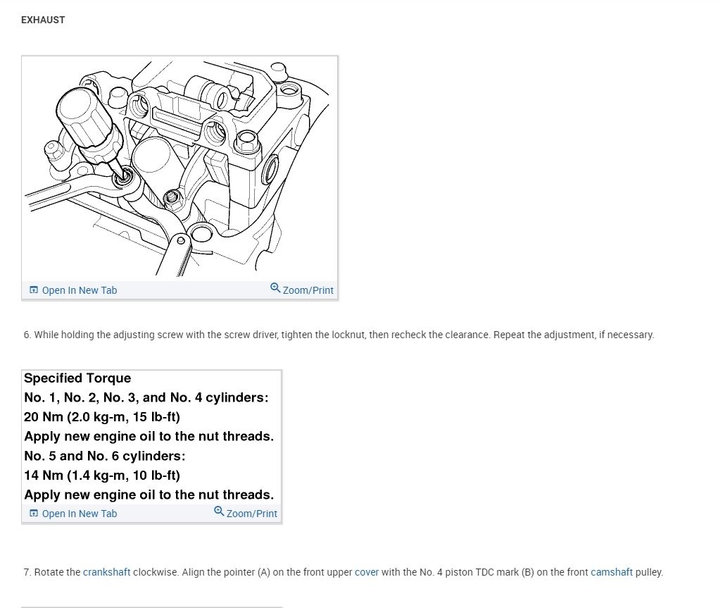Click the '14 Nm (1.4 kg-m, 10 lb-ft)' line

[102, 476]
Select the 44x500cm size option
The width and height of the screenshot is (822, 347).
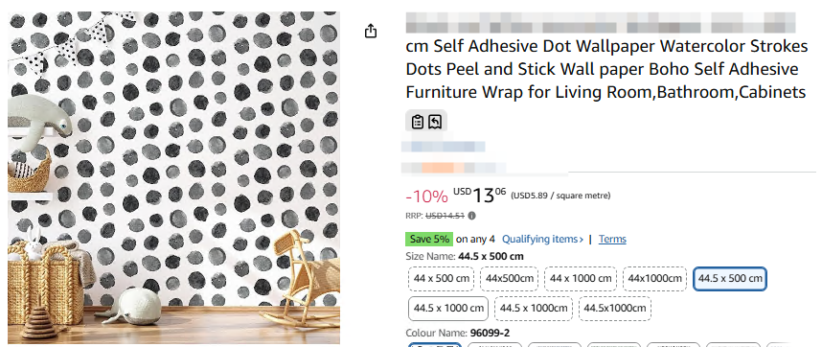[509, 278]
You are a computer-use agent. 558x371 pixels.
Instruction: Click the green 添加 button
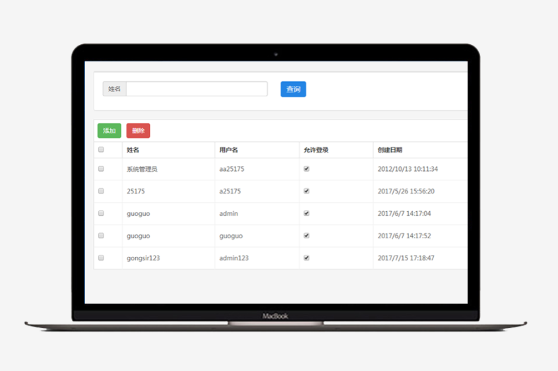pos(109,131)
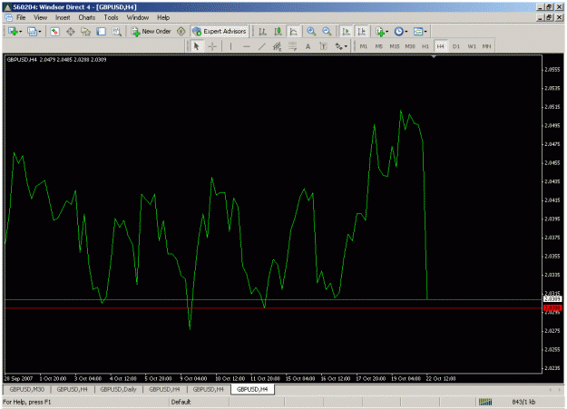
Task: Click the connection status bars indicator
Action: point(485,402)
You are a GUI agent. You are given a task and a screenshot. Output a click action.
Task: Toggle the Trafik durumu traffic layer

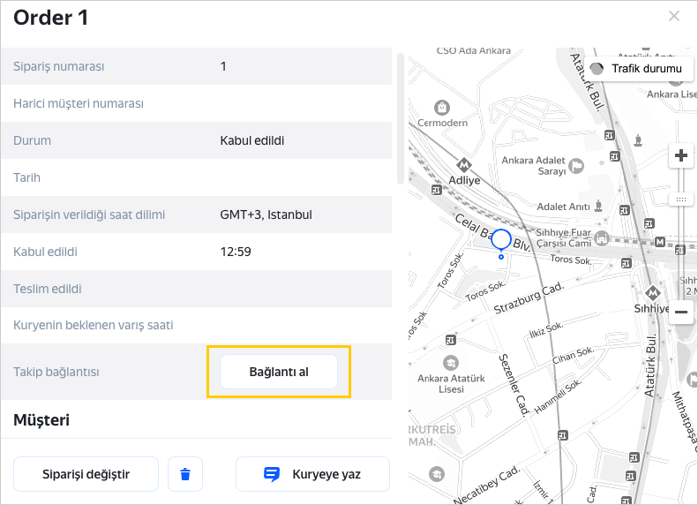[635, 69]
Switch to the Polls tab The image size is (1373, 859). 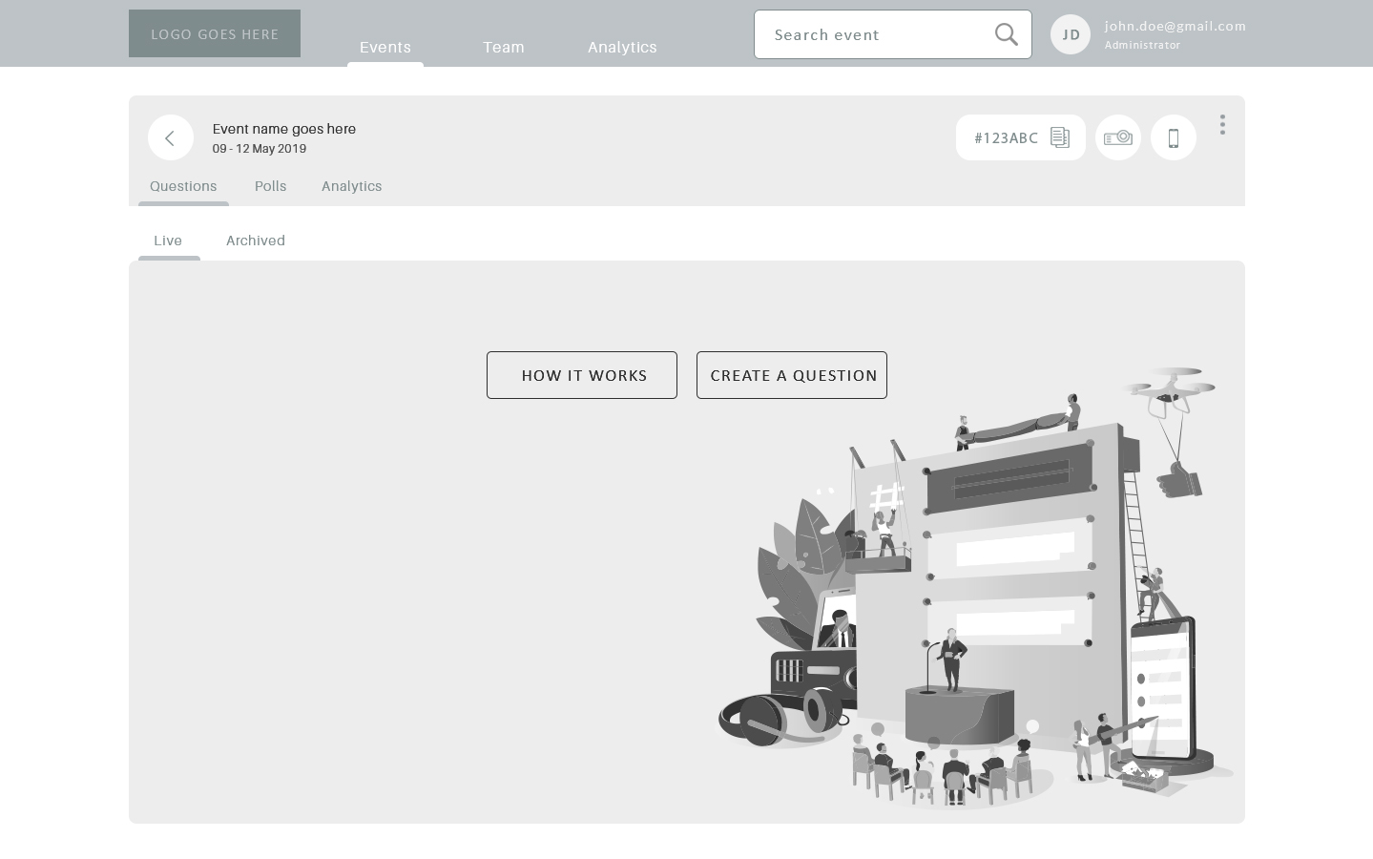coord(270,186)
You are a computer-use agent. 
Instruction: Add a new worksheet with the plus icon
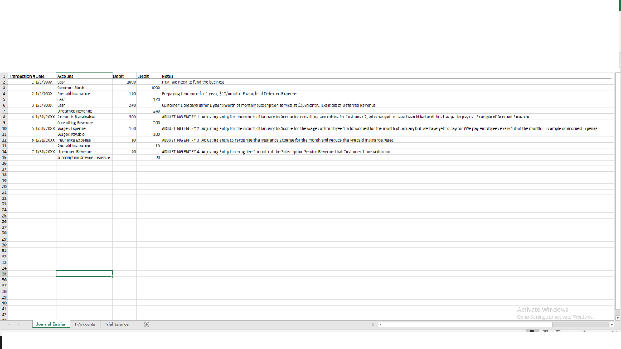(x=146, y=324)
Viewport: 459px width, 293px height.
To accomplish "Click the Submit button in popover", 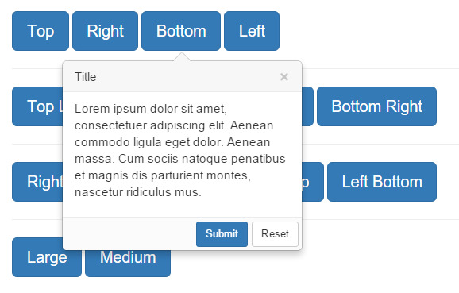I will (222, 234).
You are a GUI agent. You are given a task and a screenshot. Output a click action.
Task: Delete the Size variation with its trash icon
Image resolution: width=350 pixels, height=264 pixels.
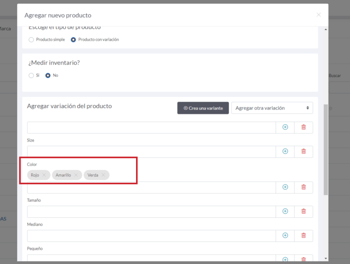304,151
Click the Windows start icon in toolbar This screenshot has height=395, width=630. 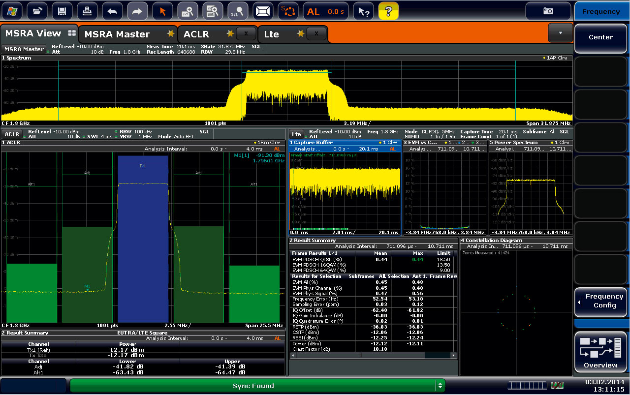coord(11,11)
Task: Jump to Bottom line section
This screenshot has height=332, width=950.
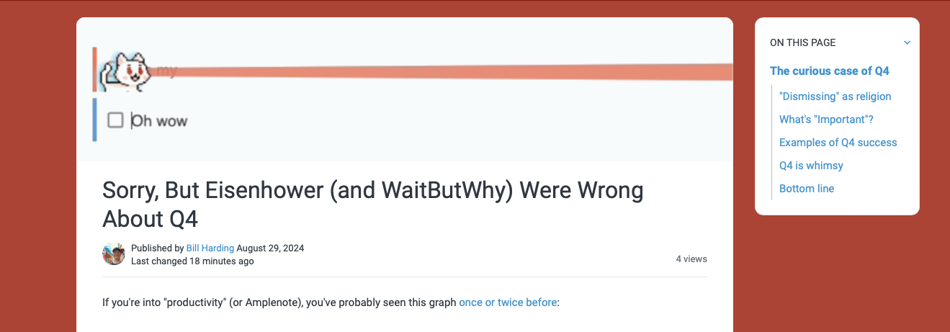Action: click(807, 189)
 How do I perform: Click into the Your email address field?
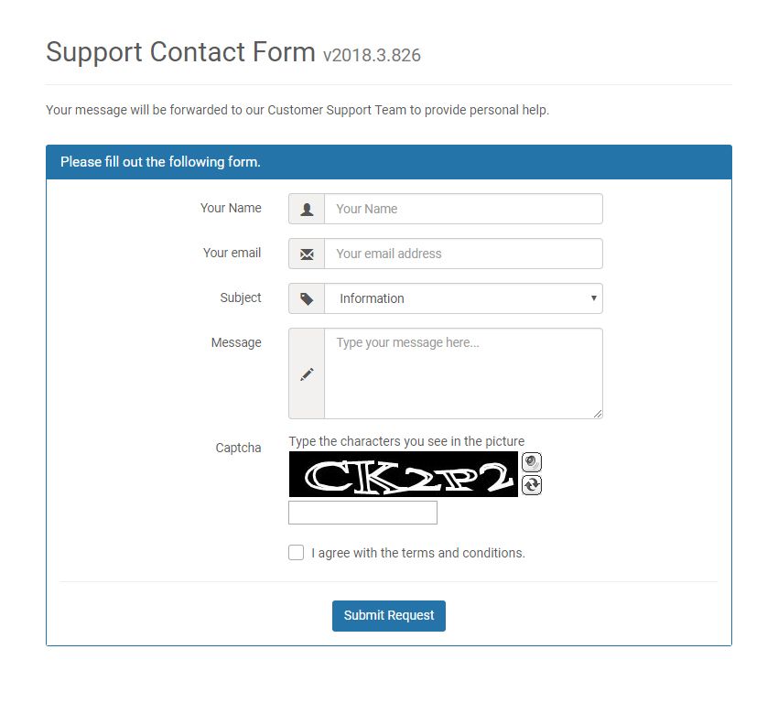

■ **Exercise objective**: Find the word "computer" in the entries, and copy every line it shows up in.

■ **Solution for this exercise**:
You are a computer-use agent. 558x371 pixels.
You are a computer-use agent. 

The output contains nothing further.